Vietnam Memorial Wall of Texas:
This wall is a replica of the Veterans Memorial Wall in Washington D.C, and is 20% smaller. The Kaufman wall was completed in 1997. It toured continuously until it was purchased by Kaufman County in 2008. The wall is 370 feet long and eight feet tall at its highest point. 58,253 names are listed on the wall. When completely finished, it will be lighted like the D.C. wall. Individuals or groups may purchase Memorial Bricks. The memorial is located adjacent to the Kaufman Veteran’s Memorial Park at 3970 South Houston Street, 75142.
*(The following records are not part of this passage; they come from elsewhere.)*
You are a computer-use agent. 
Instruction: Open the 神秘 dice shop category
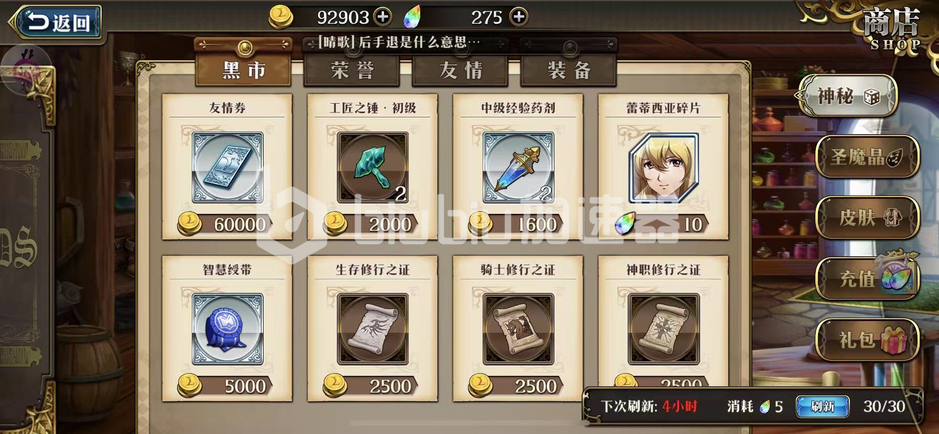click(x=847, y=96)
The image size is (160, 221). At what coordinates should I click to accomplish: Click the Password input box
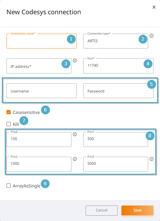tap(118, 91)
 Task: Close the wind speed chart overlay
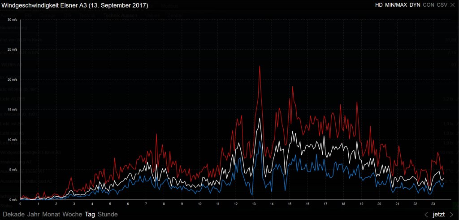pos(452,5)
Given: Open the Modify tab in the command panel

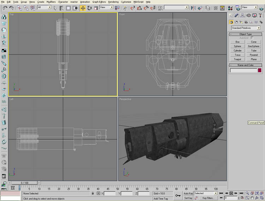Looking at the screenshot, I should tap(237, 15).
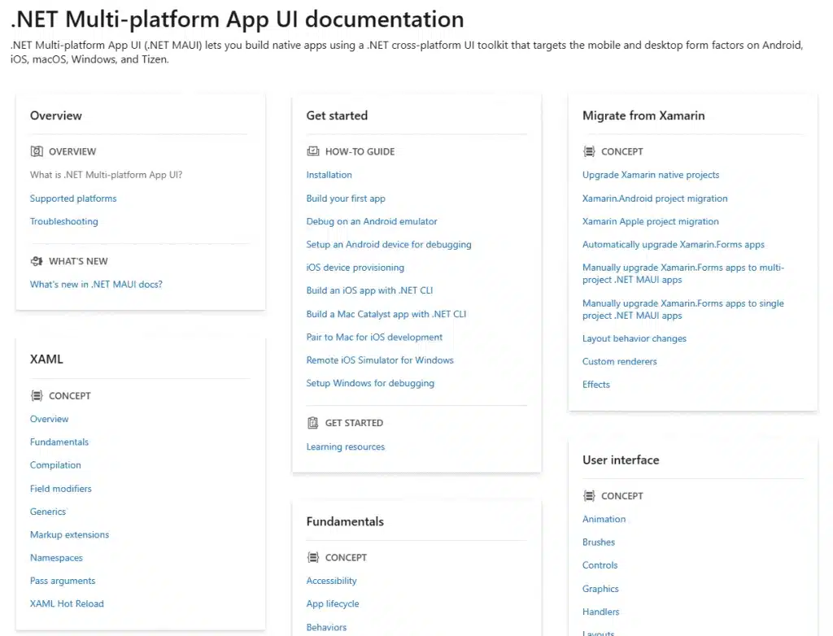Click the Concept icon in the Fundamentals card
Screen dimensions: 833x636
tap(312, 558)
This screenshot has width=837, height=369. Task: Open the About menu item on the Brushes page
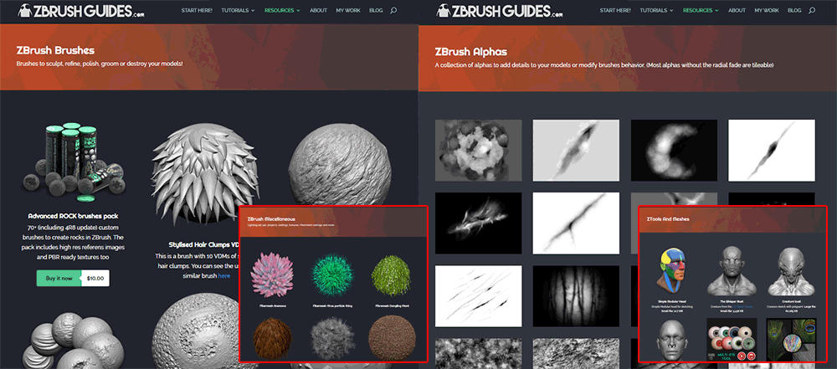[x=319, y=11]
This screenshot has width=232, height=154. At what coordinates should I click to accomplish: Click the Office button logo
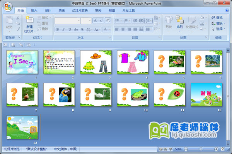click(x=8, y=6)
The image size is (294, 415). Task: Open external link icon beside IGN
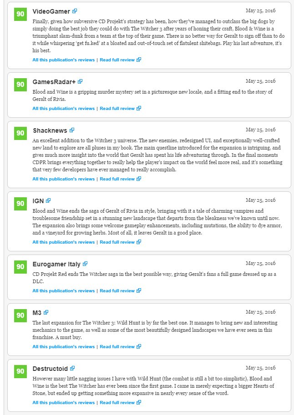pos(48,200)
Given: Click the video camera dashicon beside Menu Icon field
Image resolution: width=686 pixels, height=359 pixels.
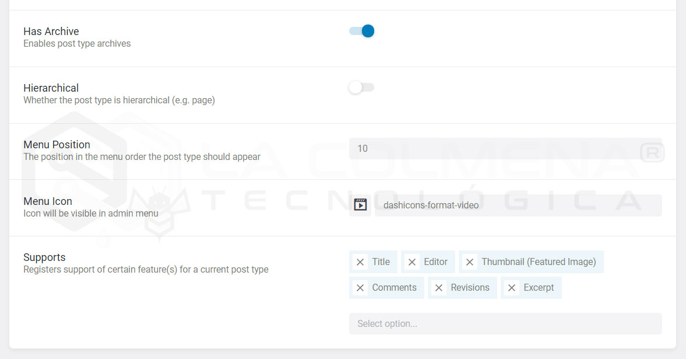Looking at the screenshot, I should (360, 204).
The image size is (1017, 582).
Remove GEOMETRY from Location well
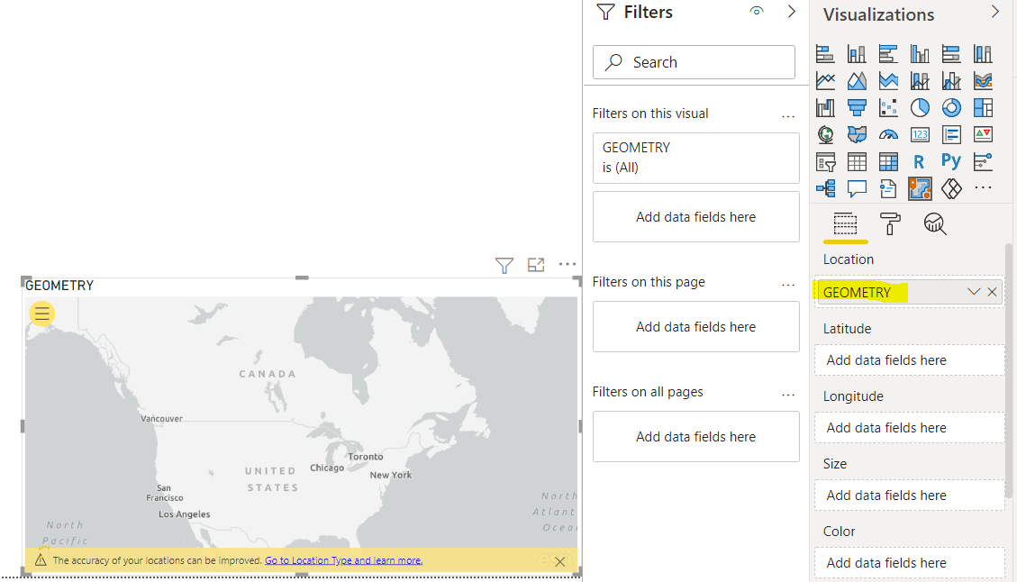992,292
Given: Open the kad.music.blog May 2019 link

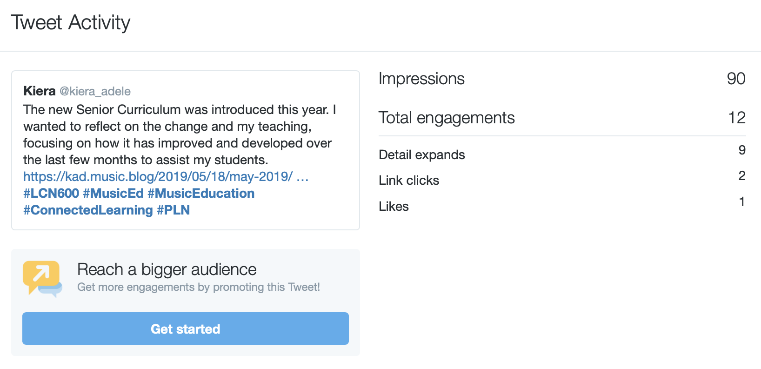Looking at the screenshot, I should coord(158,177).

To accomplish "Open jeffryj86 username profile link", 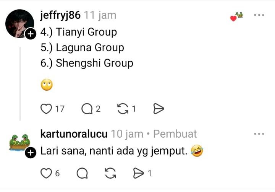I will pyautogui.click(x=60, y=15).
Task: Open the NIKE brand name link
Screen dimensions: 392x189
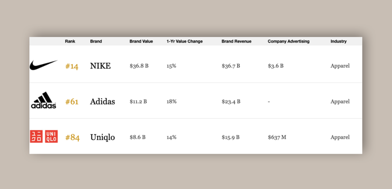Action: tap(100, 66)
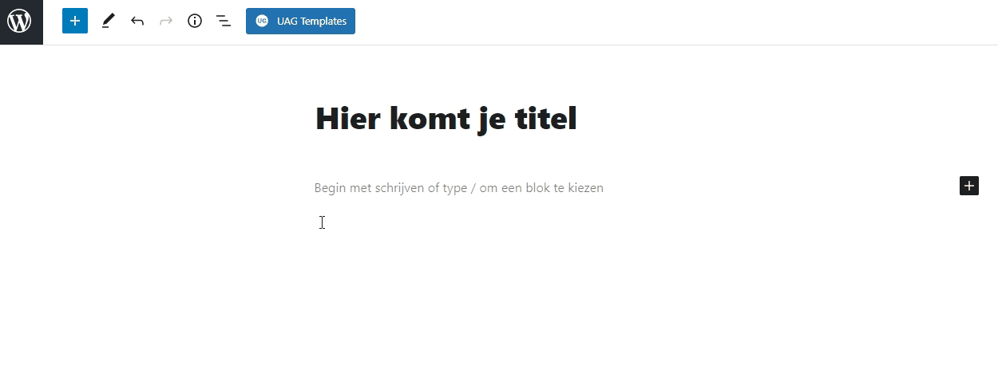Click the redo arrow
998x373 pixels.
point(166,22)
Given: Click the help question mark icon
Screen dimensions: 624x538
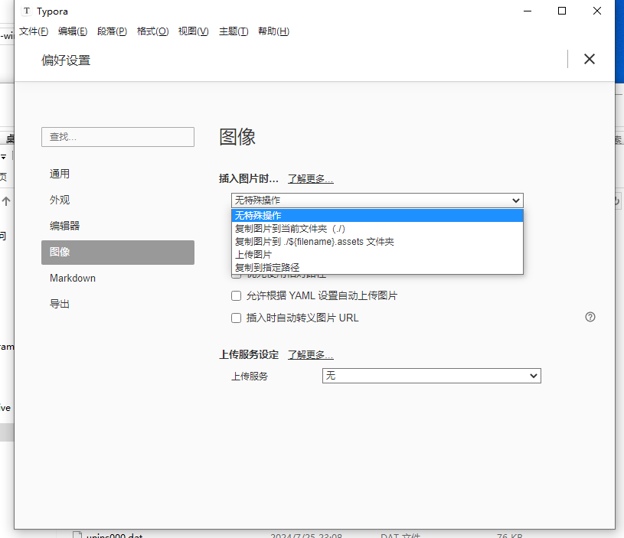Looking at the screenshot, I should click(590, 317).
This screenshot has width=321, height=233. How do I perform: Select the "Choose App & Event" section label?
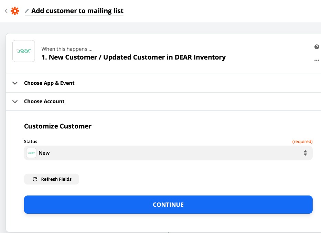49,83
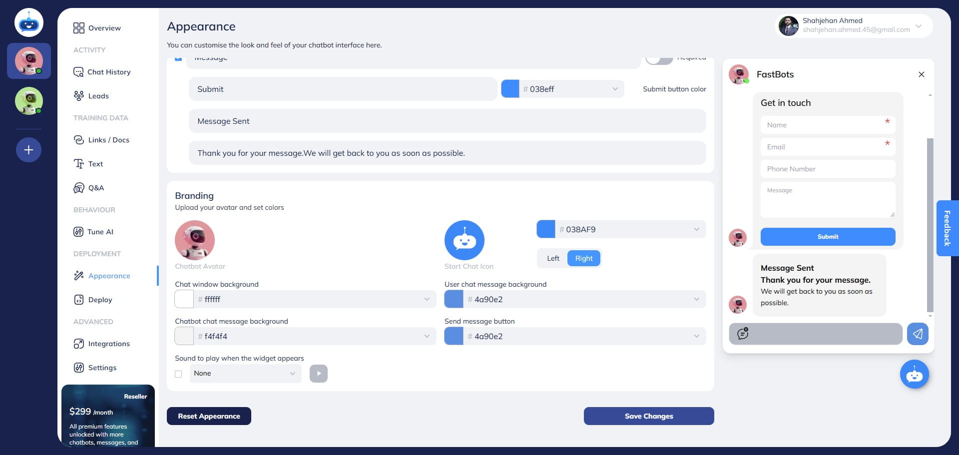Click the Chatbot Avatar image
959x455 pixels.
[195, 240]
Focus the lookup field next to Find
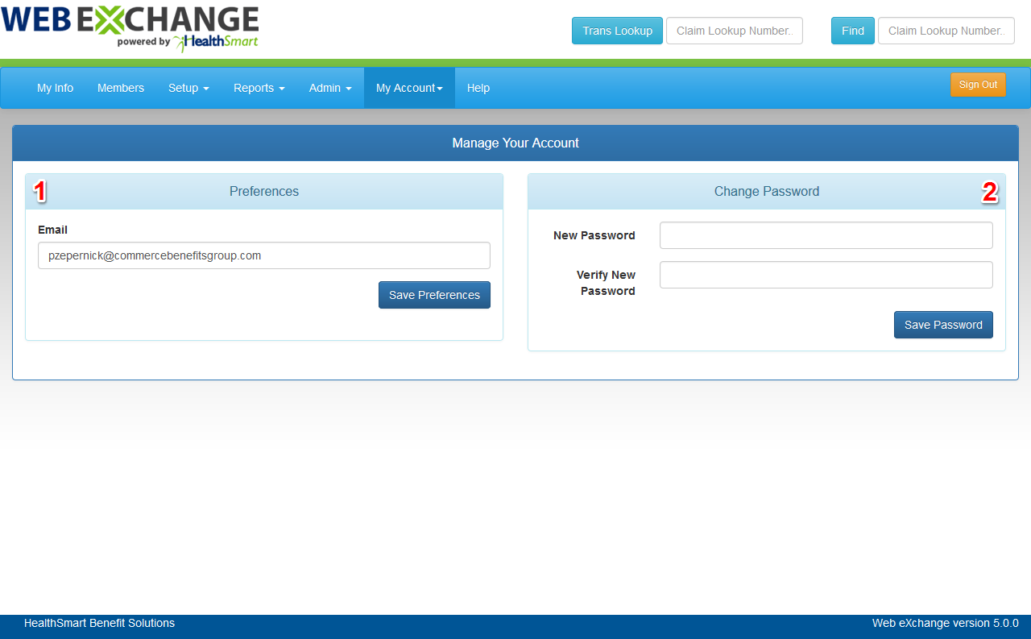This screenshot has height=639, width=1031. [x=946, y=31]
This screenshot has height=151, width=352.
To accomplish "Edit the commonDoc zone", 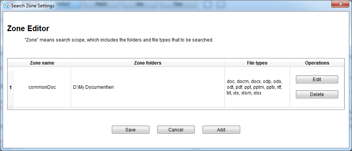I will pyautogui.click(x=317, y=80).
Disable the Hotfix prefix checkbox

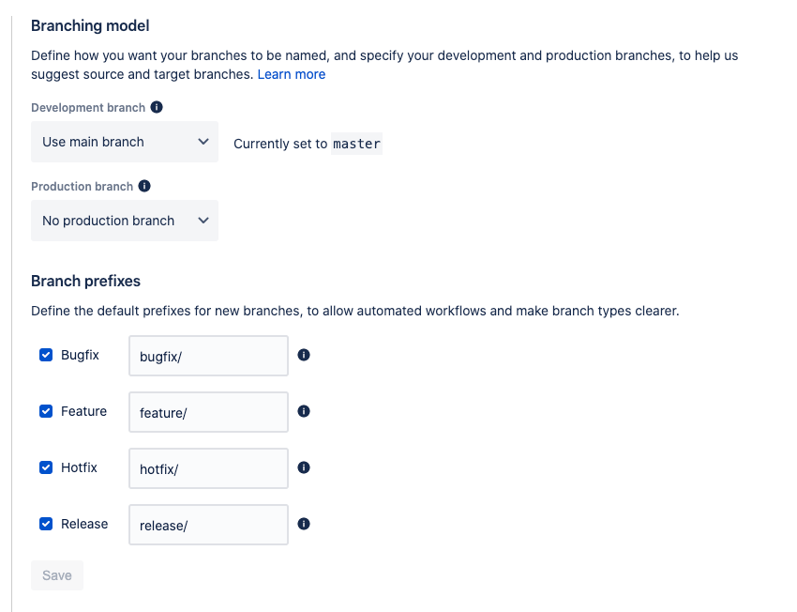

Kaufman County Veterans Memorial Park:
The memorial lists the names of Kaufman County residents who were KIA or MIA. This park is located adjacent to the Kaufman County Library. 3700 S. Houston Street (FM 1388). 
Kaufman County Courthouse, 1956:
This modern courthouse was designed by Architects A. Warren Morey and McGill of Dallas. It was built of brick, steel, aluminum and black marble. The former 1887 courthouse was stunning. A confederate statue is located on the front lawn of the current courthouse. The 2010 Kaufman County census was 103,350. (972) 932-4331. 100 West Mulberry Street.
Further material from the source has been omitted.